#### [Passage]
[Begin]

I love the
idea of Rimini Protokoll, the German theatre company who have dispensed
almost entirely with trained actors and use, instead, experts: people
who talk about their own expertise, whether that’s as a journalist,
lorry driver, call centre operator. Their shows strive to remove the
fiction from theatricality, perhaps, in part, to see what irreducible
fictionality inhabits the basic relations of theatrical production. They
are intrigued by exploring how interesting it is just having
knowledgeable people telling you what they know, the interplay between
objective knowledge and subjective experience, the sense that the
acquiring of knowledge and understanding is part of a life lived,
variously and not without affect, desire and defeat.
The subject and form of Best Before is
the virtual world: computer gaming, online avatars, Second Life, the
Sims. The five main people on stage are a computer programmer, a game
tester, a guy who works judging what age rating to give computer games, a
flagger (that is, a woman who redirects traffic around construction
works - in her case, near the Vancouver offices in which the other two
work) and a mysterious cowboy figure who plays country-folk guitar
through most of the show. After about fifteen minutes we are introduced
to the game. Each of us has a games controller and a small onscreen
avatar, like a squidgy, two-colour pebble. We make some decisions about
our avatars - whether they study or play games, whether they are
militaristic or pacifist, their attitudes to drugs and immigration - and
slowly we build up a personality with which we face obstacles, seize
opportunities, and slowly grow through life from birth to age 100. This
game is interspersed with personal recollections and sarcastic
commentary from the experts on stage, who compare our responses with
those in other cities where this show has toured.
It’s not just trained actors that Rimini
Protokoll seek to do without; obviously, they have no need for the
playwright. This interests me, in part because playwrights have been
shedding parts of the playwriting role; using found text, leaving gaps
for collaborators to finish the play, and so on. It’s a process that
brings somewhat experimental writers like Crimp, Ravenhill, Kane and
Stephens together with Verbatim theatre and Rimini Protokoll’s brand of
‘Theater der Zeit’. Despite rumour, playwrights aren’t the only people
who handle dramaturgy (though I think playwrights are, or should be,
very good at that), so I watched this, somewhat perversely, looking at
the dramaturgy of the event.
What do I mean by dramaturgy? Heck, not
sure. I think I mean a satisfying design and organisation of a
theatrical experience through time. So it’s not about the acting as
such, or stage design; it’s about narrative in its broadest sense. But
of course acting and stage design will sometimes contribute to the
temporal experience. I’m not laying down the law here.

[End]

#### [To do]
**A.** In the review, what does the flagger on stage do for work?
**B.** Carry on with the review of Best Before from its final sentence.

#### [Data section]

[Begin]

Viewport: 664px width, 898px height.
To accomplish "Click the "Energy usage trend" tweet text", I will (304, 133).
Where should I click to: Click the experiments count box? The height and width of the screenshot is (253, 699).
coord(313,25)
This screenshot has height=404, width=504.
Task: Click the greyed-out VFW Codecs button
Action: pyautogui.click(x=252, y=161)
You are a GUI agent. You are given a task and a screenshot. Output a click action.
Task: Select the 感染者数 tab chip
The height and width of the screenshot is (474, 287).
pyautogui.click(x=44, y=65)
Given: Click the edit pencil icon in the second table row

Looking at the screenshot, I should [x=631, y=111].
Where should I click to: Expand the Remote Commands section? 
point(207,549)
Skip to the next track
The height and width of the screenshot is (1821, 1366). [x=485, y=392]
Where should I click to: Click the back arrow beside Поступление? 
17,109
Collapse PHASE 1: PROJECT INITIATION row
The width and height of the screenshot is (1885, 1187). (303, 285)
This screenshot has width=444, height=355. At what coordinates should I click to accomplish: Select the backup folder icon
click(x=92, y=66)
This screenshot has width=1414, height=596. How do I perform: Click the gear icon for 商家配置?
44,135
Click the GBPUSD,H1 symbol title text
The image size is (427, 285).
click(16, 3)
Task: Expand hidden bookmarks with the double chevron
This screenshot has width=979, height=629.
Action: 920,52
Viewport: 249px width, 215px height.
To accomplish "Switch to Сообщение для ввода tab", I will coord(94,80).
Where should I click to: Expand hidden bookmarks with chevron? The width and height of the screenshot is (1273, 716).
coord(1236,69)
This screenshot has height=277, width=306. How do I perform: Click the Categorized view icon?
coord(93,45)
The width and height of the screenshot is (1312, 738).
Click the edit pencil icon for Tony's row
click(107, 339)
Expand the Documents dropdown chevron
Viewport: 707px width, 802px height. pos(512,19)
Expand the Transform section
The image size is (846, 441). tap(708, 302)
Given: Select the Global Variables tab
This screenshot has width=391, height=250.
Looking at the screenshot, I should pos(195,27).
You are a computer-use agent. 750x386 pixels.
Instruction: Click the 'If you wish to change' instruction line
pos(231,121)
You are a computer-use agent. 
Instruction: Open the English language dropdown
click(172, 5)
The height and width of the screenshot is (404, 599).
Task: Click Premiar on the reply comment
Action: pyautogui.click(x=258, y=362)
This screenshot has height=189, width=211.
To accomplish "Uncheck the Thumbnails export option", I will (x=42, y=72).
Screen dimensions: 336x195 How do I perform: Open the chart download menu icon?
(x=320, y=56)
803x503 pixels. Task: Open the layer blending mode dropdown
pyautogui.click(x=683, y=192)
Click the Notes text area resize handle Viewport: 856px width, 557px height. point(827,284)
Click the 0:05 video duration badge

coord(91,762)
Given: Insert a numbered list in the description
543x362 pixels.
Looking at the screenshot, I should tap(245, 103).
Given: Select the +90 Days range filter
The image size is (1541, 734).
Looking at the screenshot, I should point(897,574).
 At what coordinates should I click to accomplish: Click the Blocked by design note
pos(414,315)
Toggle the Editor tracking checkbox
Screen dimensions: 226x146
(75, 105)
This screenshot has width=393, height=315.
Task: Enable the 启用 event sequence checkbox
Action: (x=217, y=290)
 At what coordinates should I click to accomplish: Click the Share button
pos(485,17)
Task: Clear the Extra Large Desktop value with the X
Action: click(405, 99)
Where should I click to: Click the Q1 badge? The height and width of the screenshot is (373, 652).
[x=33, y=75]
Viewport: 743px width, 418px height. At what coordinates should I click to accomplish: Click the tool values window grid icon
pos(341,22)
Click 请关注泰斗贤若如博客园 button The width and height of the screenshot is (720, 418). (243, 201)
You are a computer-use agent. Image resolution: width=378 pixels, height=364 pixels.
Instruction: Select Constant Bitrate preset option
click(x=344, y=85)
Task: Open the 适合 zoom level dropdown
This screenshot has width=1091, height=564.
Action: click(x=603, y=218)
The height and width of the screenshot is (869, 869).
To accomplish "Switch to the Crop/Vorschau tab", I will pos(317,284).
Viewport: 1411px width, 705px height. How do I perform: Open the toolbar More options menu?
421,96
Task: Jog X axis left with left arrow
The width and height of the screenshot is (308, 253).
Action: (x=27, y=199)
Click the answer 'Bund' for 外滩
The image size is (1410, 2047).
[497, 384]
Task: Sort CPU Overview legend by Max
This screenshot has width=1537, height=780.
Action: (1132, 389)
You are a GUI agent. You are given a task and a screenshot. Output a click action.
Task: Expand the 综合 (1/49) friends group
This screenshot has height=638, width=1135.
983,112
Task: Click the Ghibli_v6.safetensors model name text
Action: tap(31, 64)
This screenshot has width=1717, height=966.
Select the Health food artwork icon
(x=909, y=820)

[End]

#### [Results for each task]
**A.** She redirects traffic around construction works.

**B.**
The shape is given by the journey of a
life - or rather of all our virtual lives as played out on screen. And
the work of the show is to allow us to invest emotionally in the blobs
on screen. This is does sneakily but effectively through mapping the
questions into the conventional sequence of a life (drugs and sex early
on, political commitments, career, then family and home, old age and
death). I watched the show with Lilla, my lovely wife, who comically
took the whole thing very seriously (was very shocked when I decided my
avatar wanted to take heroin; was very anxious that we should ‘bond’ as
soon as possible and made it very clear that a divorce would not go down
well). As a result, I got that feedback where I wasn’t just thinking
about myself but found myself moved to watch me and Lilla growing old
together, knowing that Lilla beside me was thinking about that too,
feeding imaginatively, sympathetically and associatively off one
another’s feelings.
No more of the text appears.